Source extract:
What is an Isotope

An element is a substance with a certain specific number of protons at its core, the nucleus. By definition, hydrogen is different than helium because hydrogen always has a single proton in its nucleus, while helium always has two. Silicon has 14, gold has 79, and so on. Elements are placed on the periodic table according to the number of protons they contain per atom. Every time you run into hydrogen, position 1 on the periodic table, it will have a single proton. However, the other parts that make up an atom can vary from one type, or isotope, of an element to another.

Although an element is defined by and gets it name from the number of protons it contains, the number of electrons and neutrons in a given atom of an element can vary. The number of neutrons in the atom determines what isotope of an element you have encountered. Every atom of carbon found in nature will have six protons in its nucleus, but although most of the carbon on Earth will also have six neutrons, a small percent of carbon has seven neutrons instead of six. This is just a natural difference in how the two isotopes are made. In fact, there is an additional naturally occurring carbon isotope on Earth, called carbon-14, which contains yet another neutron, for a total of eight neutrons. This form of carbon is very rare, and because it is slightly radioactive and breaks down over a very well known amount of time, scientists can use the tiny amounts of this element that get trapped in bones and other organic items to date ancient items very accurately. Learn more how radioactive isotopes are used to treat cancer.

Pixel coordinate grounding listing
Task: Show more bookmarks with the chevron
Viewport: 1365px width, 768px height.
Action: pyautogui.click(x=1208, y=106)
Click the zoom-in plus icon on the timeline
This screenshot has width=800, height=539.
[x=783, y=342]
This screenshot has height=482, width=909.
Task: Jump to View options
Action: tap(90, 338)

Directions:
• 1. Name every chemical element mentioned in the passage on isotopes.
• 2. According to the passage on isotopes, why can scientists use carbon-14 to date ancient items accurately?
• 3. Reproduce the passage on isotopes from "What is an Isotope" up to and including "element to another.".

Solved tasks:
• 1. Hydrogen, helium, silicon, gold, and carbon.

• 2. Carbon-14 is slightly radioactive and breaks down over a very well known amount of time. Scientists can therefore use the tiny amounts of it trapped in bones and other organic items to date ancient items very accurately.

• 3.
What is an Isotope

An element is a substance with a certain specific number of protons at its core, the nucleus. By definition, hydrogen is different than helium because hydrogen always has a single proton in its nucleus, while helium always has two. Silicon has 14, gold has 79, and so on. Elements are placed on the periodic table according to the number of protons they contain per atom. Every time you run into hydrogen, position 1 on the periodic table, it will have a single proton. However, the other parts that make up an atom can vary from one type, or isotope, of an element to another.